Two measure are mathematically related, but whereas we find higher log-likehood values, we want a lower perplexity value. Intuitively, the metrics measure how well the model is fitted to the data (or how likely is to generate the given data). 

In [None]:
from pprint import pprint

# Log Likelyhood: Higher the better
print("Log Likelihood: ", model.score(tf))

# Perplexity: Lower the better. Perplexity = exp(-1. * log-likelihood per word)
print("Perplexity: ", model.perplexity(tf))

# See model parameters
pprint(model.get_params())

#### Exercise 5 <a class="anchor" id="ex5"></a>

- Try to find the best number of topics that get low perplexity. This can take a good amount of time, so do not go for a very exhaustive search.

<a id='section9'></a>
## 9. Clustering documents
Topic models can be seen as latent representation of documents, in which we make visible the main topic/themes of the document. As we seen above, the representation can useful to find similar documents (and words). Having a way to represent documents and measure their similarity we can easily set up a clustering algorithm that group documents by their topics. 

In [None]:
# Construct the k-means clusters
from sklearn.cluster import KMeans
clusters = KMeans(n_clusters=15, random_state=100).fit_predict(tf_Z)

clusters.shape

# Build the Singular Value Decomposition(SVD) model
tsne_model = TSNE(n_components=2, verbose=0, random_state=0, angle=.99, init='pca')  # 2 components 
lda_output_tsne = tsne_model.fit_transform(tf_Z)

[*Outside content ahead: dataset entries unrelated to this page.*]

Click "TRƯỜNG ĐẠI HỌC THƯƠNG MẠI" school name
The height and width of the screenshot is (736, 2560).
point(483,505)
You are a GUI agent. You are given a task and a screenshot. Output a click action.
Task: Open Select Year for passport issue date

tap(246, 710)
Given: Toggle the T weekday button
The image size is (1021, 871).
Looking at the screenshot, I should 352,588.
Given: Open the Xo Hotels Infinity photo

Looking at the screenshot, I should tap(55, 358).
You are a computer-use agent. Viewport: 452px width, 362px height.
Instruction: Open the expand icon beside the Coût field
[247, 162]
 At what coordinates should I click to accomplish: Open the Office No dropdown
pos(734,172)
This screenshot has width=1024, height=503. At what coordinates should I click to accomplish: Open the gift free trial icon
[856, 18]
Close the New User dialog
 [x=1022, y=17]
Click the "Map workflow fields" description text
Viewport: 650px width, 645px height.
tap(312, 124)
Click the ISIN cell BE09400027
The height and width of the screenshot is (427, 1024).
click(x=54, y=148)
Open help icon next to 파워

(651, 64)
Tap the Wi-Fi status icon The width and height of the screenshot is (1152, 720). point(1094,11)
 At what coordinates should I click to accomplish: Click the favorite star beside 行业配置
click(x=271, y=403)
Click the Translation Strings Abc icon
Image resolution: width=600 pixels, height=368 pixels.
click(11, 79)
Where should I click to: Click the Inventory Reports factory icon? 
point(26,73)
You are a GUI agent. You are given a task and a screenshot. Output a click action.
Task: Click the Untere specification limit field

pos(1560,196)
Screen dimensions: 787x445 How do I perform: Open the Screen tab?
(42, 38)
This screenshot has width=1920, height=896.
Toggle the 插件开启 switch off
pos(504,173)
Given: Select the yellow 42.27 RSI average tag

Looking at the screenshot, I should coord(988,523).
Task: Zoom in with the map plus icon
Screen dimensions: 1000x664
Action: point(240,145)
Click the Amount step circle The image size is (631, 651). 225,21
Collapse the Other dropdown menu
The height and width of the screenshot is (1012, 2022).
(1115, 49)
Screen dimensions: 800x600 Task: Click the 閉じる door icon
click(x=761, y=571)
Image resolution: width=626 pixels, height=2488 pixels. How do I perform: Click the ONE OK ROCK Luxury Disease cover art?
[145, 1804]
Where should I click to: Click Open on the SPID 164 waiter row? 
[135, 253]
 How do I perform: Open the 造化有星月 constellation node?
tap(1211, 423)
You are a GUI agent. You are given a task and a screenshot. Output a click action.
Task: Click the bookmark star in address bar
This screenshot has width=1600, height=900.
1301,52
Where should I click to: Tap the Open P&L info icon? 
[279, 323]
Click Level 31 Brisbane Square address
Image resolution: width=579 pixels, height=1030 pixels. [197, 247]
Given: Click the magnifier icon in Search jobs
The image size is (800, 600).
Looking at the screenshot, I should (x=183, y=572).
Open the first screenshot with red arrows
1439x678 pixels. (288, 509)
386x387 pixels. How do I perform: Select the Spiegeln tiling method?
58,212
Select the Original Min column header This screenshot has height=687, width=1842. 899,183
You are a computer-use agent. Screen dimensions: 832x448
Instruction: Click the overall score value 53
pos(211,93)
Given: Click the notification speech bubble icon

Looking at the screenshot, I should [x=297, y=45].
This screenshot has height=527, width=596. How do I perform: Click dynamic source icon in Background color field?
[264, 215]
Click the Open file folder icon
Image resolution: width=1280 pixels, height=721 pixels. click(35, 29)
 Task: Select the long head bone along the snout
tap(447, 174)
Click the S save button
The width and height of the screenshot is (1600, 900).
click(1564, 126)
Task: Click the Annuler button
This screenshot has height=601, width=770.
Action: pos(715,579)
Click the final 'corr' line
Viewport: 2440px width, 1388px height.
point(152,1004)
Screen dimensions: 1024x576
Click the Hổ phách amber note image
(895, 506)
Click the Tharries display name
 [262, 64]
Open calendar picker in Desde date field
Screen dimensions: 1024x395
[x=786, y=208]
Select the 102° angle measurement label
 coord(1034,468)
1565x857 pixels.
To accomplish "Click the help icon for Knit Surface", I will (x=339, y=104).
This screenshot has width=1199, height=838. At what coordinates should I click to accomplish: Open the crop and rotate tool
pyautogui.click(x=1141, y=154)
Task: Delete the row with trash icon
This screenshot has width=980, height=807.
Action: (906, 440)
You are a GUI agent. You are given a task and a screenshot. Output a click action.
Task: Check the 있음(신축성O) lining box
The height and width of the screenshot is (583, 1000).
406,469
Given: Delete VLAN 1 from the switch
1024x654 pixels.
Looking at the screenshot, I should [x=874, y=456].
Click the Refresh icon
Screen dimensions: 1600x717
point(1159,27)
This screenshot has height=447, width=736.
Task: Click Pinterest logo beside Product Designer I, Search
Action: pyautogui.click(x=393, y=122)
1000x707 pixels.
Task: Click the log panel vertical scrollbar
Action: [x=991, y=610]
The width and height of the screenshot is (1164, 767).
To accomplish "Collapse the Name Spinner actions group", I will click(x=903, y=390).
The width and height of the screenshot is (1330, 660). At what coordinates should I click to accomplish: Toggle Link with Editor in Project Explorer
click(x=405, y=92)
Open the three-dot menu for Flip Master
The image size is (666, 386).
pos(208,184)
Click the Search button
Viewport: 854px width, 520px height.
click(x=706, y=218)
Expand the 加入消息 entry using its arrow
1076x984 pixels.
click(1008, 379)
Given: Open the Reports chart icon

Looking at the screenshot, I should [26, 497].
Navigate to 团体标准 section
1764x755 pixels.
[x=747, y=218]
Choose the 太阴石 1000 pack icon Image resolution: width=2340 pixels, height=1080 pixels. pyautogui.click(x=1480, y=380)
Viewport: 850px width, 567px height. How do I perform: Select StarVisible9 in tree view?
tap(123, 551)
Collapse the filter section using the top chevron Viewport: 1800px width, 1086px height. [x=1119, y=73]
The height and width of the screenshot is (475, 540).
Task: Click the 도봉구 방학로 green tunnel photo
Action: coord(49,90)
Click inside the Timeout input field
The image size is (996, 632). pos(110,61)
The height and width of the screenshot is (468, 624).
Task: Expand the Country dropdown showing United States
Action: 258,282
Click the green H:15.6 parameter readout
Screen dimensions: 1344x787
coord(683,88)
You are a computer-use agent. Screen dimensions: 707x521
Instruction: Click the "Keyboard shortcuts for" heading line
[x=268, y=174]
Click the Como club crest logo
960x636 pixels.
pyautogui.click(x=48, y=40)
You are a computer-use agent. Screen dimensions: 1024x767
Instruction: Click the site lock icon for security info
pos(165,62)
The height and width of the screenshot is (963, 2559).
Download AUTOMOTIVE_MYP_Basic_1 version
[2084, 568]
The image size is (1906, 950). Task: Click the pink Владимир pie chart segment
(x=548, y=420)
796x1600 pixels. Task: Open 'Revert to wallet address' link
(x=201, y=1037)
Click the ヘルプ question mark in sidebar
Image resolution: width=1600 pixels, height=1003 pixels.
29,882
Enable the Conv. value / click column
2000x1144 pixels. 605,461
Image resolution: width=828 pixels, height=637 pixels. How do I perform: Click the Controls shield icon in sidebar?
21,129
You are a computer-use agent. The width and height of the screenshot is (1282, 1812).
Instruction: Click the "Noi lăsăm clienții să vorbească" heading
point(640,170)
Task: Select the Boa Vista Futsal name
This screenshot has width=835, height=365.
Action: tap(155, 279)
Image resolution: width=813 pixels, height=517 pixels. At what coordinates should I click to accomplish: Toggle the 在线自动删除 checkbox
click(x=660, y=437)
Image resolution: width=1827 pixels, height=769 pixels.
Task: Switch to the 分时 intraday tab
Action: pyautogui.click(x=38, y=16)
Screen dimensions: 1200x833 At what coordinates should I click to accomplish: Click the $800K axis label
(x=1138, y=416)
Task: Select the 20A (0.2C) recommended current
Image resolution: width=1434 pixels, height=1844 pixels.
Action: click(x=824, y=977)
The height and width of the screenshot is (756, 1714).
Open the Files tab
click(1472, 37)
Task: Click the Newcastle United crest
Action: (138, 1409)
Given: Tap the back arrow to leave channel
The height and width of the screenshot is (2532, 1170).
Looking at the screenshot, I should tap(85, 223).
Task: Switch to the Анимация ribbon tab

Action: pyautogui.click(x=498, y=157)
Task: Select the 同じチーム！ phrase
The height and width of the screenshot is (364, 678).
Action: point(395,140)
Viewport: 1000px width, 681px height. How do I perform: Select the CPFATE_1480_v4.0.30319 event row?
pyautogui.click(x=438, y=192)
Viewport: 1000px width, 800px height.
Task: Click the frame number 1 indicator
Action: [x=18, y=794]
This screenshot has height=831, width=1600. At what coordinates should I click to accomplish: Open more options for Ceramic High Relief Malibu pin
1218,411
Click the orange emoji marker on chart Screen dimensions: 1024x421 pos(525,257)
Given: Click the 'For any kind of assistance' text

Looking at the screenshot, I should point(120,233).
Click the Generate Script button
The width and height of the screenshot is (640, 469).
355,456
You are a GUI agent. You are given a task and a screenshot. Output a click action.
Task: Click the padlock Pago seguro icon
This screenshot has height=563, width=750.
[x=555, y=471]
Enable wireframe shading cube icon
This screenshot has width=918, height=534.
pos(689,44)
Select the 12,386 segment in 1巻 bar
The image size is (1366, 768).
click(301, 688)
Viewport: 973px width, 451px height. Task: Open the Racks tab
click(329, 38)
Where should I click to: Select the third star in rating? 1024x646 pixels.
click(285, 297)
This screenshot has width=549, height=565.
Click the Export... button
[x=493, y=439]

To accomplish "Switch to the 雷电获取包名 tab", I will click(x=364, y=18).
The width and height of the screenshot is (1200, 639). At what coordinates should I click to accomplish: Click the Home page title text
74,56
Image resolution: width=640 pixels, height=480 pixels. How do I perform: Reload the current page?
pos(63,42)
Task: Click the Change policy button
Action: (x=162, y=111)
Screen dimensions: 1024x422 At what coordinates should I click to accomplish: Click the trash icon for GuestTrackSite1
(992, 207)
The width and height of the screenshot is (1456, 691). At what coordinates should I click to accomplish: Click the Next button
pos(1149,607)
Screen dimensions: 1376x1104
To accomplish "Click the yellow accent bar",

# X and Y axes of the plot using TSNE decomposition
x = lda_output_tsne[:, 0]
y = lda_output_tsne[:, 1]

In [None]:
enable_plotly_in_cell()

data = [go.Scatter(
            x = x,
            y = y,
            mode = 'markers',
            marker = dict(
                size = 10,
                color = clusters,
                line = dict(
                    width = 2,
                )
            ),
            text=np.asarray(df['title'])
    )]

layout = go.Layout(
    title='Segregation of Topic Clusters'
)

fig = go.Figure(data=data, layout=layout)

py.iplot(fig, filename='basic-scatter')

#### Exercise 6 <a class="anchor" id="ex6"></a>
- Inspect some clusters and indentify examples that make sense.